Exercise objective:
Write out exactly, please, every line from the beginning of the entries to the line holding "You are a computer-use agent. The image size is (1118, 428).", and no pictures.

Material provided:
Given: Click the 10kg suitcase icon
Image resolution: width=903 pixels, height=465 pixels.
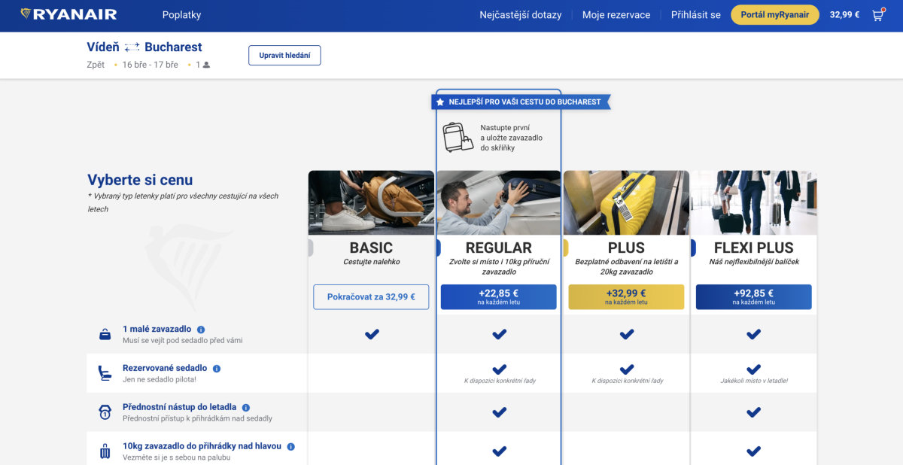Looking at the screenshot, I should click(105, 451).
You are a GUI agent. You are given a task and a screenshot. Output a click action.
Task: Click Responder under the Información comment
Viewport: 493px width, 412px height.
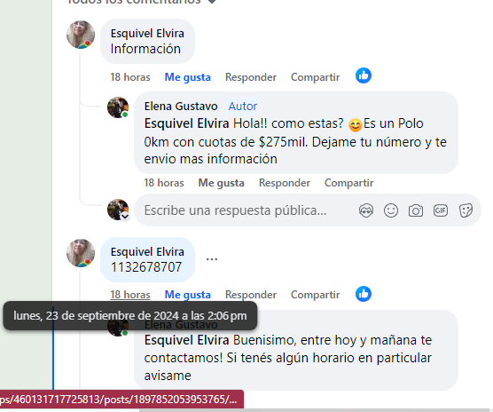click(x=251, y=77)
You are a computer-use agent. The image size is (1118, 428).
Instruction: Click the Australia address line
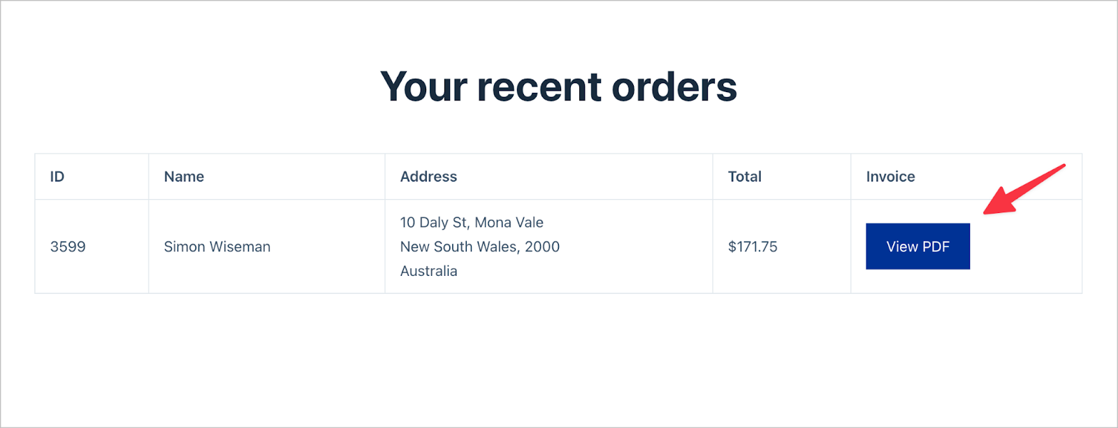coord(428,271)
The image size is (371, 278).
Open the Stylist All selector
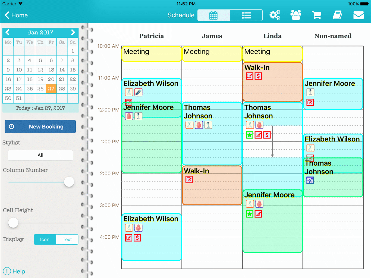pos(40,155)
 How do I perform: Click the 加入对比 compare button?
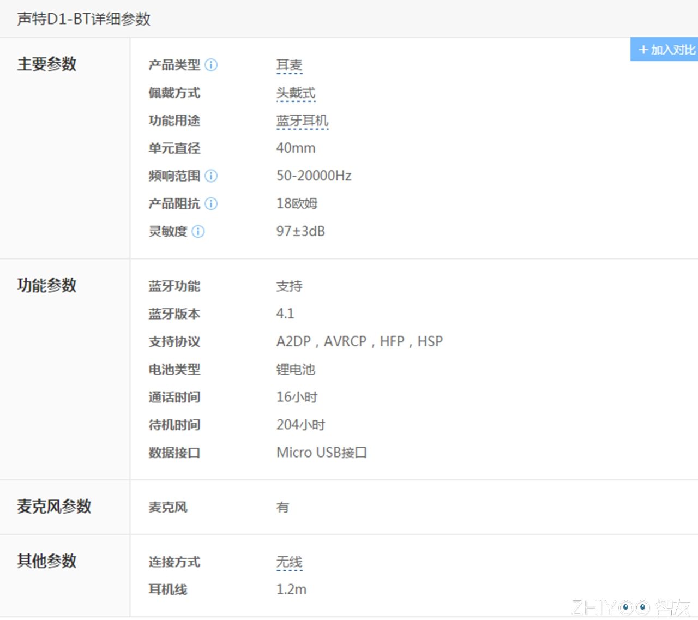point(665,49)
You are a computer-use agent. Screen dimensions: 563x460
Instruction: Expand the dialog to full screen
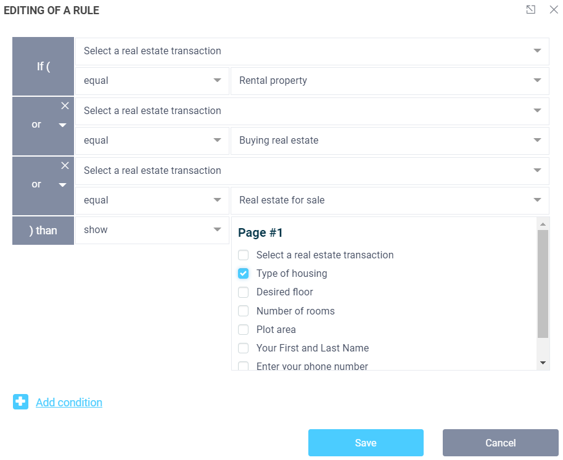pos(531,10)
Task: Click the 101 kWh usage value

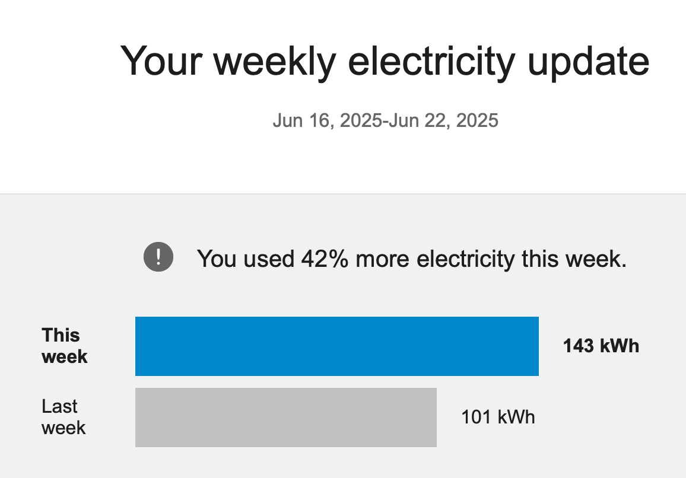Action: click(x=498, y=417)
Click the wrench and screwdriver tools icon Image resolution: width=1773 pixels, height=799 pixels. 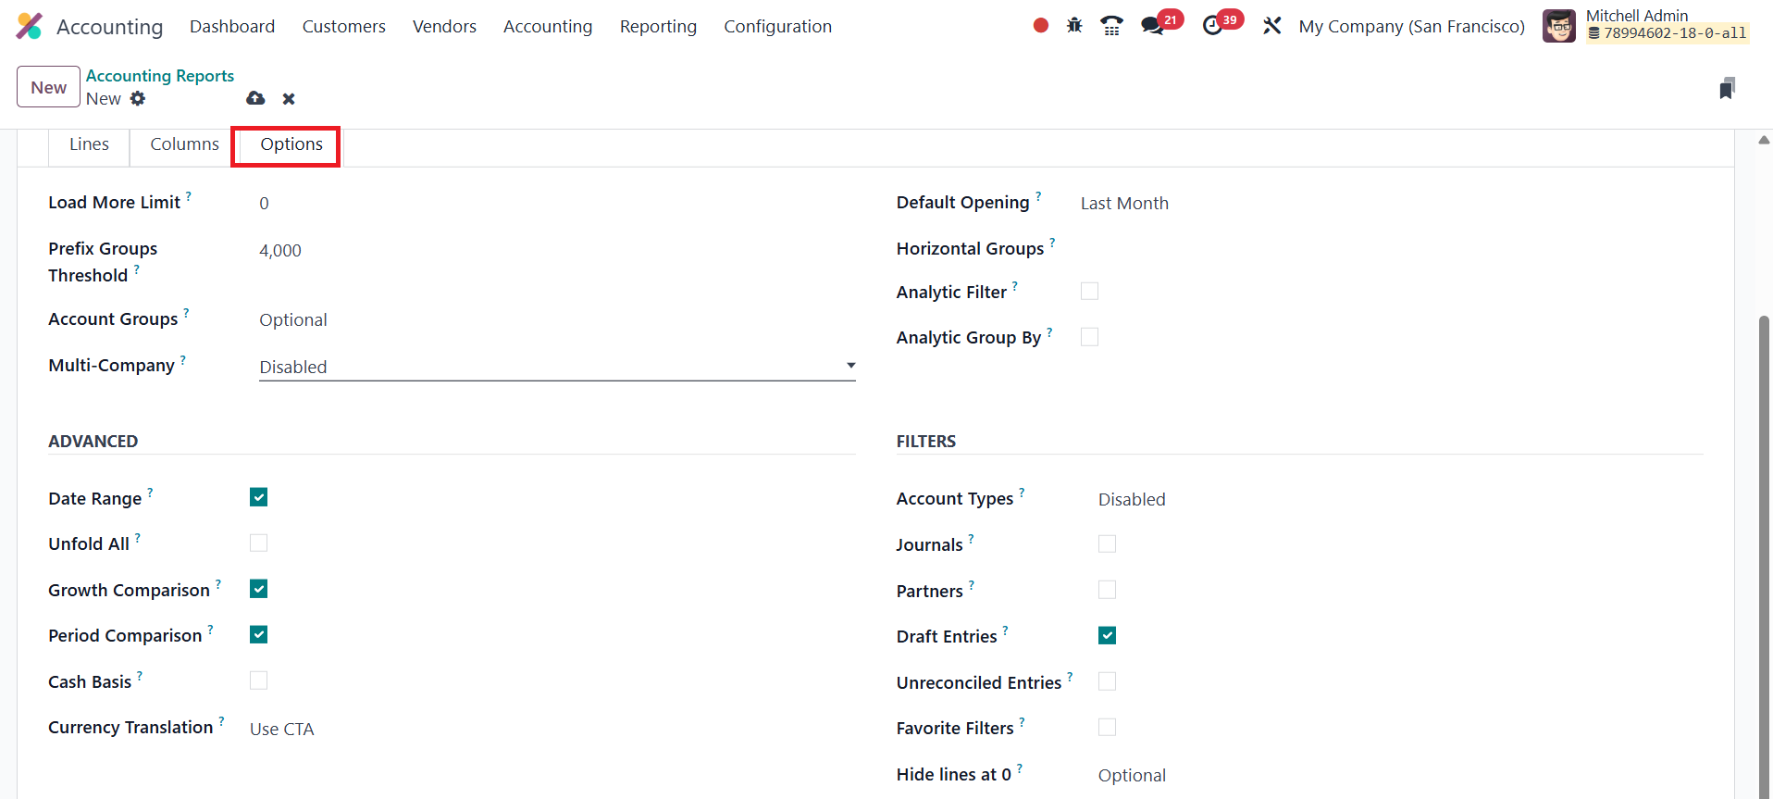point(1272,26)
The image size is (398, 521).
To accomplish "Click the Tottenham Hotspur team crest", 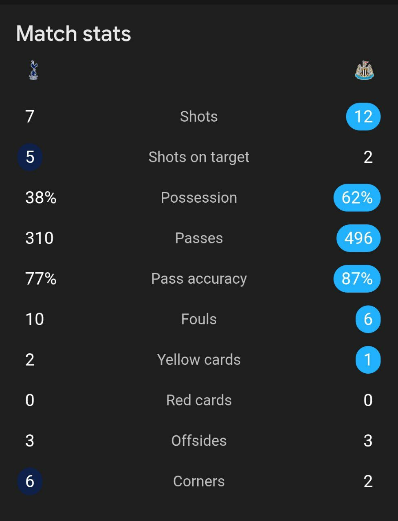I will pos(33,70).
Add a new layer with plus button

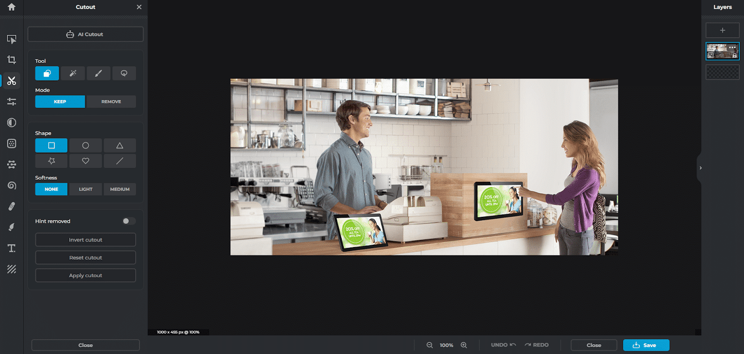[723, 30]
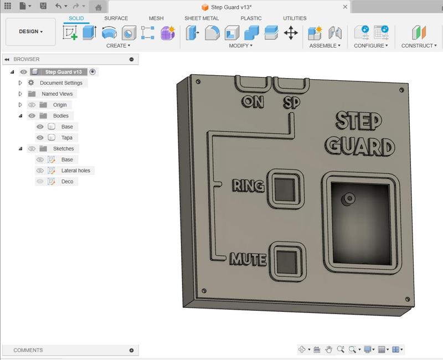443x360 pixels.
Task: Switch to the SHEET METAL tab
Action: 202,18
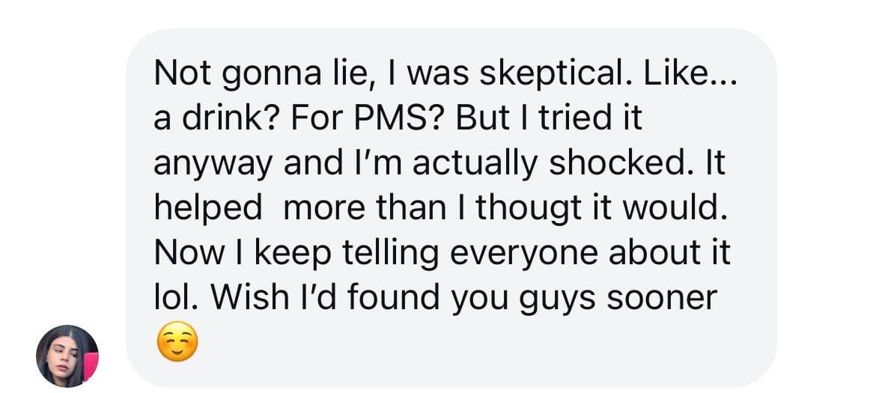Click the smiling blush emoji

coord(177,344)
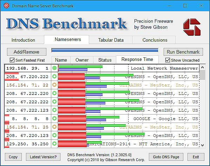Open the Conclusions tab
The width and height of the screenshot is (210, 166).
tap(155, 40)
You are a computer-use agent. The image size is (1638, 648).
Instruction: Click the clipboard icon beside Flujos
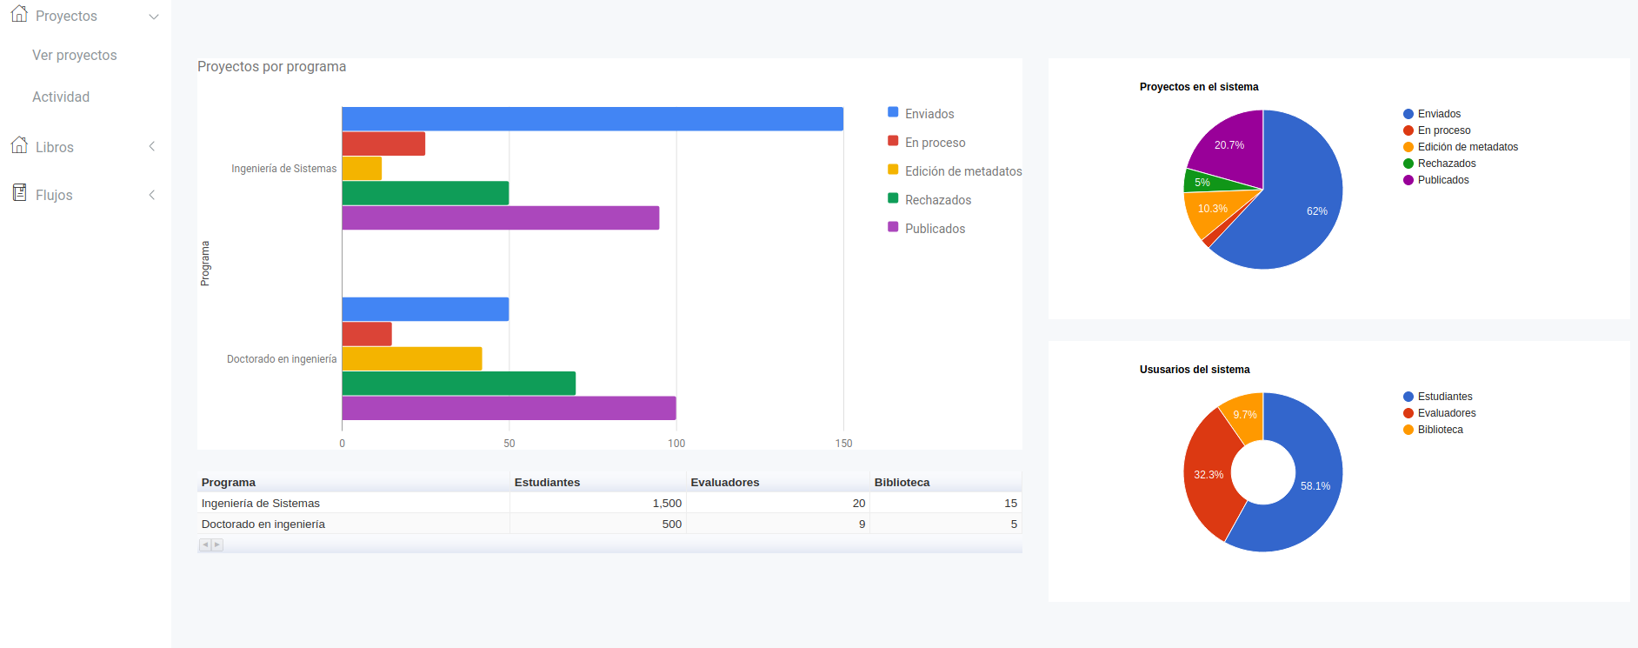[19, 193]
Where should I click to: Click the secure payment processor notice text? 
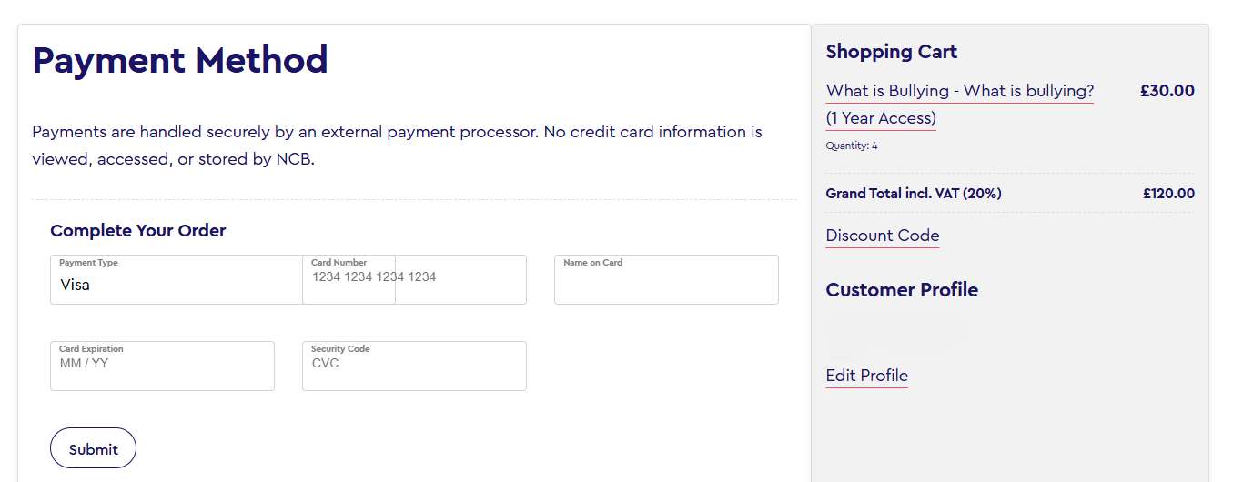397,146
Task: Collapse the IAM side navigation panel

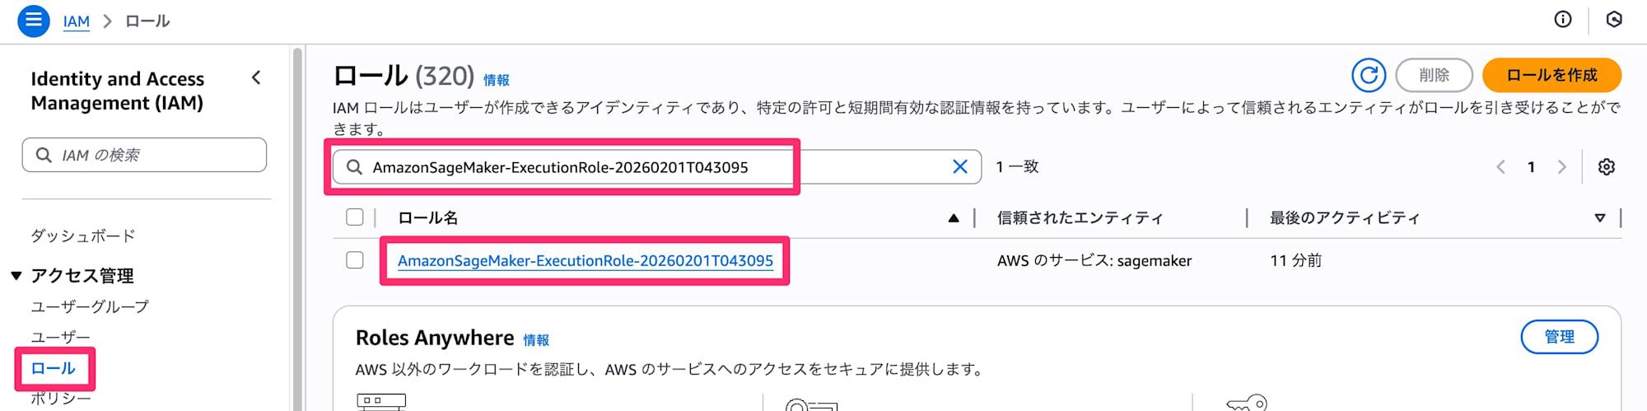Action: tap(256, 78)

Finished exercise:
Given: Click the 10kg suitcase icon
Image resolution: width=903 pixels, height=465 pixels.
Looking at the screenshot, I should click(105, 451).
You are a GUI agent. You are given a task and a screenshot. Output a click action.
Task: Click Responder under the Información comment
Viewport: 493px width, 412px height.
click(x=251, y=77)
You are a computer-use agent. The image size is (1118, 428).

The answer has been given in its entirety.